*WHAT TO WORK ON*: Please quote exactly the opening lines of the data, from the first line to the one where "Milano, biografia di" appears.

*AVAILABLE RECORDS*:
========================

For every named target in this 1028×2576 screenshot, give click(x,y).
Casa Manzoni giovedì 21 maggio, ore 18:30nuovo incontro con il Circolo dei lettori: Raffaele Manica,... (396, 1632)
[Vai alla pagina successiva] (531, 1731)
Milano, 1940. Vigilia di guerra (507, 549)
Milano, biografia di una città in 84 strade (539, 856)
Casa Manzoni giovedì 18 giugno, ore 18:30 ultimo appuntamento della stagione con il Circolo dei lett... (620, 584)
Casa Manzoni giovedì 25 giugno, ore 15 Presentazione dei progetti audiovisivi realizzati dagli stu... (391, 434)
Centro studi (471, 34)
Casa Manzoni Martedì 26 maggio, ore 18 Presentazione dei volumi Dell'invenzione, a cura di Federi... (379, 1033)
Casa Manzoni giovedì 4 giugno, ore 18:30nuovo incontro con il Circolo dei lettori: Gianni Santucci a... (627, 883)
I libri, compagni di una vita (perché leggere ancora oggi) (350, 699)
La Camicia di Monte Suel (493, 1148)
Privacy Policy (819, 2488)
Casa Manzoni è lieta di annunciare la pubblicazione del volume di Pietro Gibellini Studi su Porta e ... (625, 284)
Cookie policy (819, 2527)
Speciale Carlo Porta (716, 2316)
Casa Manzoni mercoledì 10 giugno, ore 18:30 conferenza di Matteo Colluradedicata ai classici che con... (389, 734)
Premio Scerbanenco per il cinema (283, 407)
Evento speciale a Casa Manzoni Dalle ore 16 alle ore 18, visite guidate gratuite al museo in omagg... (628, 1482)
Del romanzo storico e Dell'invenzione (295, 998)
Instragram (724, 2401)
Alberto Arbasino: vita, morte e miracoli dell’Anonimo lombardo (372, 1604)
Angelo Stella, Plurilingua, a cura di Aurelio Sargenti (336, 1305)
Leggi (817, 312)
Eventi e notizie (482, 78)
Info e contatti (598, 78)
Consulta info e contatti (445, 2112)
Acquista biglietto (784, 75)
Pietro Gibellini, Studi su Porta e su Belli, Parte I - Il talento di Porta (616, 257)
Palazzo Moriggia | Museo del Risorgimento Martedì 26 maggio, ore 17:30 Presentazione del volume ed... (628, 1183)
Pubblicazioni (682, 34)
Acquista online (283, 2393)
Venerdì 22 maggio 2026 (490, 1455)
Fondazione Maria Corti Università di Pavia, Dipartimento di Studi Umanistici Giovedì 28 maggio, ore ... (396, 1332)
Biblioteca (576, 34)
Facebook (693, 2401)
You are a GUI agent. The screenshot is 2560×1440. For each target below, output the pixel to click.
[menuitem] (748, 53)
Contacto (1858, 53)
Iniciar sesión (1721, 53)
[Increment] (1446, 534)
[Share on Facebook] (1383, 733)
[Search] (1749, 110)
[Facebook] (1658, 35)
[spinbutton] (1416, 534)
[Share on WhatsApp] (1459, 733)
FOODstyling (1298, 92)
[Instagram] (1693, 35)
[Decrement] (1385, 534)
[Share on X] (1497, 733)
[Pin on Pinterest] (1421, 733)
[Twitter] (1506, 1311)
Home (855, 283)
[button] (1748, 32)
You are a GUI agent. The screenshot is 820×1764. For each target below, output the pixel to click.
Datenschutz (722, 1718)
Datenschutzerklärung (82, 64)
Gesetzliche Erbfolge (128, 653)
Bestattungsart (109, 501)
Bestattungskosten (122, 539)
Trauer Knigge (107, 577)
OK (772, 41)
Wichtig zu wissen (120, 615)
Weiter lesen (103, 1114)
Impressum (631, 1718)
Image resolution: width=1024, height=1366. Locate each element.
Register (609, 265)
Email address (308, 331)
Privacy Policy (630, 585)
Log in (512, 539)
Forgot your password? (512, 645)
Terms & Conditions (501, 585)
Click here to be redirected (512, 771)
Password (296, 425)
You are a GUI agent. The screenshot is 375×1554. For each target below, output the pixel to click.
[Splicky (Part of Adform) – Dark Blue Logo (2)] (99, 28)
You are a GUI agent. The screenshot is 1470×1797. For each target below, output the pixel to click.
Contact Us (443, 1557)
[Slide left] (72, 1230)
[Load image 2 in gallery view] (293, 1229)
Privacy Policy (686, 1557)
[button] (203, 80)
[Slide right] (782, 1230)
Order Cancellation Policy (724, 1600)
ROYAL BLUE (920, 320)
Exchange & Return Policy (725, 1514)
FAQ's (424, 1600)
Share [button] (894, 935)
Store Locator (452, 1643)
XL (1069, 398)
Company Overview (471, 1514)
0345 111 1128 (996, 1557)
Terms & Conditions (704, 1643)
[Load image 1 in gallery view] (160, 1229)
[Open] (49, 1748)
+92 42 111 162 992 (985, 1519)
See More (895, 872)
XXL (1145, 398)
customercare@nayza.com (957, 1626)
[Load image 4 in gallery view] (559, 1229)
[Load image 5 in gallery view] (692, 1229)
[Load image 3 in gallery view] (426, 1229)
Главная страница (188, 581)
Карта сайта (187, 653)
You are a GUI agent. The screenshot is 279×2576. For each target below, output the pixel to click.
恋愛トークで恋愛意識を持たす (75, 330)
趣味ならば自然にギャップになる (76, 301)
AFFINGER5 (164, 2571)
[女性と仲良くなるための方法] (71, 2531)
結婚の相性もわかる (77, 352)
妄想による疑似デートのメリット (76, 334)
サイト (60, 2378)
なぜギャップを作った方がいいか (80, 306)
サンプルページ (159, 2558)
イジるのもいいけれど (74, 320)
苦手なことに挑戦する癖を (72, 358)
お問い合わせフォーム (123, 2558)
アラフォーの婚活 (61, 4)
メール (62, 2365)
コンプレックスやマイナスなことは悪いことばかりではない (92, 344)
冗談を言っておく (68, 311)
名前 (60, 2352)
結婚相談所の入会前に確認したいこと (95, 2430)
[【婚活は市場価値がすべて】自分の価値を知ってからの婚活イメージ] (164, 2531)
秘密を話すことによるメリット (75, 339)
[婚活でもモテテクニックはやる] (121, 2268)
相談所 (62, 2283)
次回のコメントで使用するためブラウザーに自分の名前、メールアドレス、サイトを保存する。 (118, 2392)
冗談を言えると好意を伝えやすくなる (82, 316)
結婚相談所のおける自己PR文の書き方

========================

*TASK OUTPUT*:
For every named target in this 1028×2576 screenshot, give click(x,y).
Casa Manzoni giovedì 21 maggio, ore 18:30nuovo incontro con il Circolo dei lettori: Raffaele Manica,... (396, 1632)
[Vai alla pagina successiva] (531, 1731)
Milano, 1940. Vigilia di guerra (507, 549)
Milano, biografia di una città in 84 strade (539, 856)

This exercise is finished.